Personal pensions have as well policy costs afaik. Can you stop any time your contributions without penalties? Can you transfer you personal pensions to an occupational scheme/a pension vehicle abroad any time without additional costs?
Transfer costs? Exit tax? All this points speak from my personal point of view against a personal pension. They might be suitable for others but unlikely for me.


----------



## Steven Barrett (7 Sep 2017)

Merowig said:


> Low cost for PRSAs then - as the majority of PRSAs have a contribution charge which I see as robbery.
> 
> I don't believe that the average Joe Doe is better off with advice - *and if I would really need advice I would opt for a fee based advisor* - not someone who is trying to sell me a product.
> 
> ...



People who want a PRSA can pay a fee for it instead of having a contribution charge. As you seem to be comfortable in researching pension etc, you don't need to pay for advice. Like my father in law; he'd never pay a tradesman to do a job, he's quiet happy to do the work himself. I'm useless at DIY. I could look it up on YouTube and spend hours of my time trying to do it and still not be sure I did it right. Or I could pay an expert to do it properly for me and spend the time doing something I enjoy. 

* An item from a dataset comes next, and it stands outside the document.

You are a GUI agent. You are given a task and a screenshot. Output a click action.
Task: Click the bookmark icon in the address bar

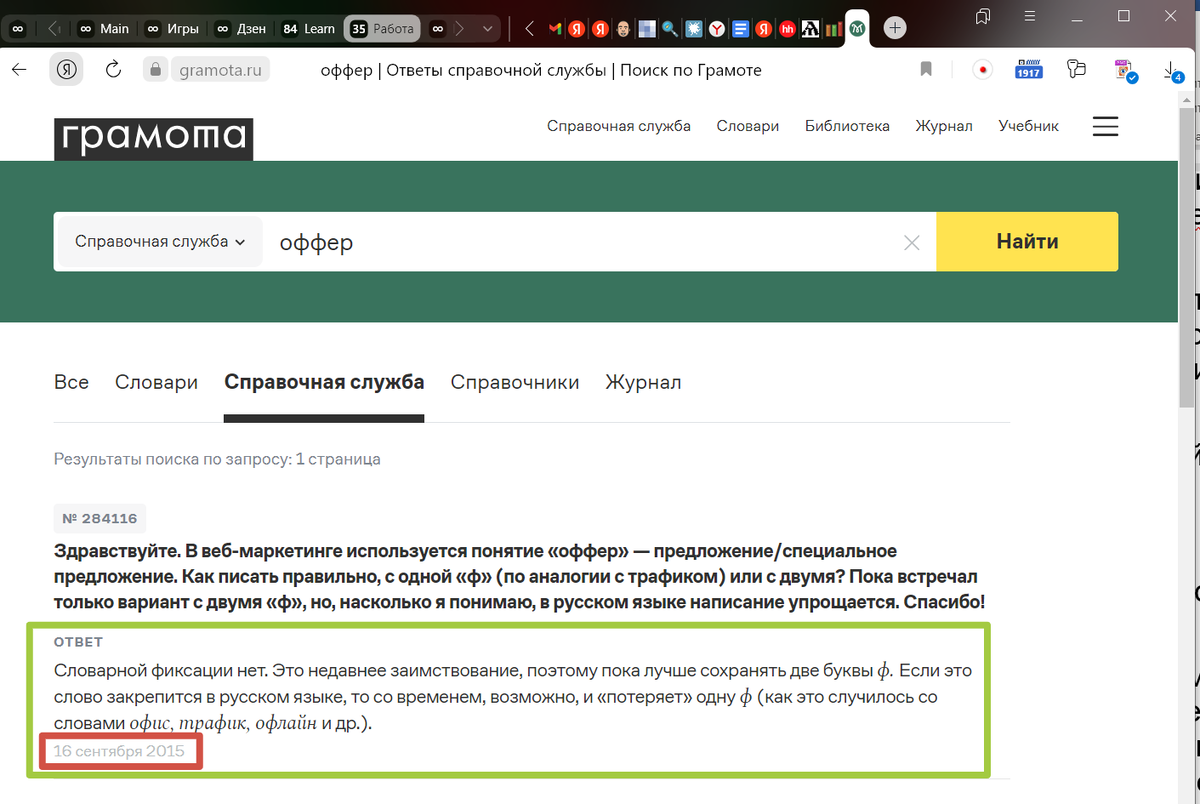[925, 69]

Yes, personal pensions have fees too but there is a bigger choice than those offered by a PRSA. 

You can't transfer a personal pension to an occupational plan but you can route it through a PRSA and do so. They can be set up with no exit penalties, so you are paying lower charges and have greater fund choice.

Exit tax? There's no exit tax on any pensions. 


Steven 
www.bluewaterfp.ie


----------